## Begin SUPPLIED TEXT

From an early age, Yoichiro Nambu learned to think for himself—a quality that was, I believe, integral to his genius.

Born in Tokyo, Japan, in 1921, he was 2 years old when the city burnt down after an earthquake. The family had to return to Fukui, his father’s hometown, where Nambu spent his childhood. At the time, Japan had a highly militaristic culture and Fukui had an especially militaristic school. At 4 a.m. in midwinter, the little boy had to walk a mile to school to learn Samurai sword fighting on bare floors with bare feet. Older students were encouraged to bully the younger ones. The entire culture was caught up in the grip of this militarism. Nambu remembered being told a story of heroism in which a schoolteacher died trying to save the portrait of the Japanese emperor from a fire. The message being, of course, that the portrait was more valuable than the teacher’s life [1].

Thankfully, Nambu was insulated from this conditioning because of his father, Kichiro Nambu, who hated the regime. Kichiro had run away from home to attend Tokyo university, and he brought an eclectic library back to Fukui. His diatribes ensured that his son did not succumb to the pervasive propaganda. Instead, Yoichiro learned to go through life observing everything, being aware of everything, and yet being able to think things through for himself. I believe that early training was key to his genius as a theoretical physicist. He was aware of trends, but always followed his own passions and trains of thought.

In 1932, Nambu himself started studying at Tokyo University. At an autobiographical talk he gave in Chicago, he said he was interested in mathematics, philosophy and physics, but abstract thinking was not satisfying enough for him. He wanted to do something that related to nature. “I do not have a good memory,” he said in his talk. “I hate to cram a lot of facts into my head. In physics, a fundamental law can be written on one page. If I can master the laws of physics, I should be able to solve every problem in principle, given sufficient time. Although that time may be my whole life. Physics also presents puzzles all the time, and it is more satisfying when I succeed in solving a puzzle.”

For Nambu, the enterprise of physics was infused with play and joy. He did it for the pure pleasure of solving puzzles. If you met Nambu, or heard him talk, you would not have the impression that he was the smartest person in the room because he was often very rambling in his speech. He did not seem to make logical connections, but associations—halfway through a talk, a string would become a vortex and then a flux tube. He was very confusing as a teacher. I met many other physicists who seemed quicker, apparently more brilliant. But Nambu had some other quality that was almost mystical: profound intuition, informed by decades of immersion in physics.

## End SUPPLIED TEXT
## Begin STORED RECORDS

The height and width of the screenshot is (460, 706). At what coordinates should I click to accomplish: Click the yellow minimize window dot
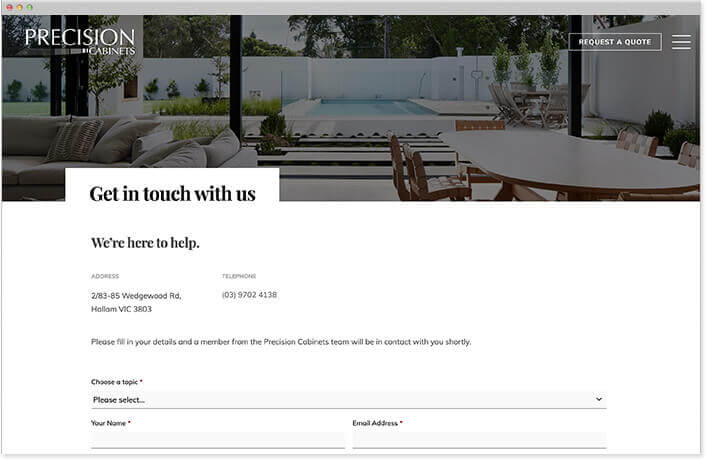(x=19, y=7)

## End STORED RECORDS
## Begin STORED RECORDS

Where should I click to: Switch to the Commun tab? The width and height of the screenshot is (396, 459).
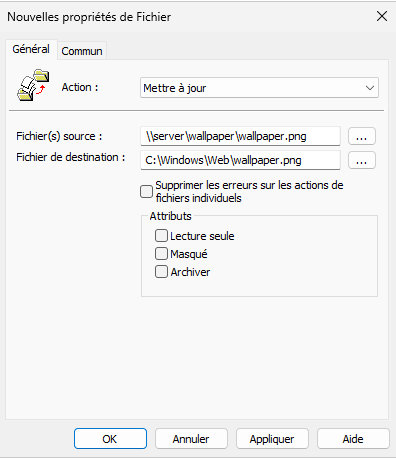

## End STORED RECORDS

JOBS:
**a)** According to the text about Yoichiro Nambu, in which town did he spend his childhood?
**b)** Continue the text about Yoichiro Nambu from where it stops.
The entries are separate material and have nothing to do with the text about Yoichiro Nambu.

RESPONSES FOR EACH TASK:
**a)** Fukui, his father's hometown.

**b)**
Nambu’s early college years in Tokyo were difficult. He was a youth from a small country town, and the other students he met were very smart. He could not understand entropy and failed thermodynamics. But he learned quite a bit about the outside world from underground communist students who told him about the massacres that Japanese forces were perpetrating in China. This was not news you could get through normal channels, but it was also news he had to keep to himself.

So all the time, he was observing and very aware of his surroundings. But he guarded his inner world, because sharing what he knew could get him into real trouble. He started a master’s degree but was soon drafted into the army. The work was physically hard: digging trenches, building bridges, carrying boats. But inside, he said, he was free: “As long as you said, Yes, sir, yes, sir, they left you alone.”

Nambu was a small man, very unassuming. He kept to himself, but his inner life was unimaginably rich. He got used to physical hardship, and later he managed to transfer to a technical department where he was assigned to design a shortwave radar system. Eventually, his team finally managed to build a radar. But when he got someone to take a metal rod out into the ocean, Nambu chuckled, it could be seen with bare eyes, but not with the instrument they had built.

Nambu did succeed in “stealing” a paper from the navy. It was a paper on field theory from Werner Heisenberg, which had arrived in Japan after a year-long journey by submarine. Tomonaga was using it to develop a theory of waveguides. Nambu studied it too, learning field theory even as he was in the army.

Life was not all bad. He fell in love with an assistant, Keiko, who would become his lifelong partner. But one day he watched an American B59 bomber fly overhead towards Osaka. They overflew the city and instead bombed Fukui: his grandparents were killed. Fortunately, his parents, who had built their home on the outskirts of the town, were spared.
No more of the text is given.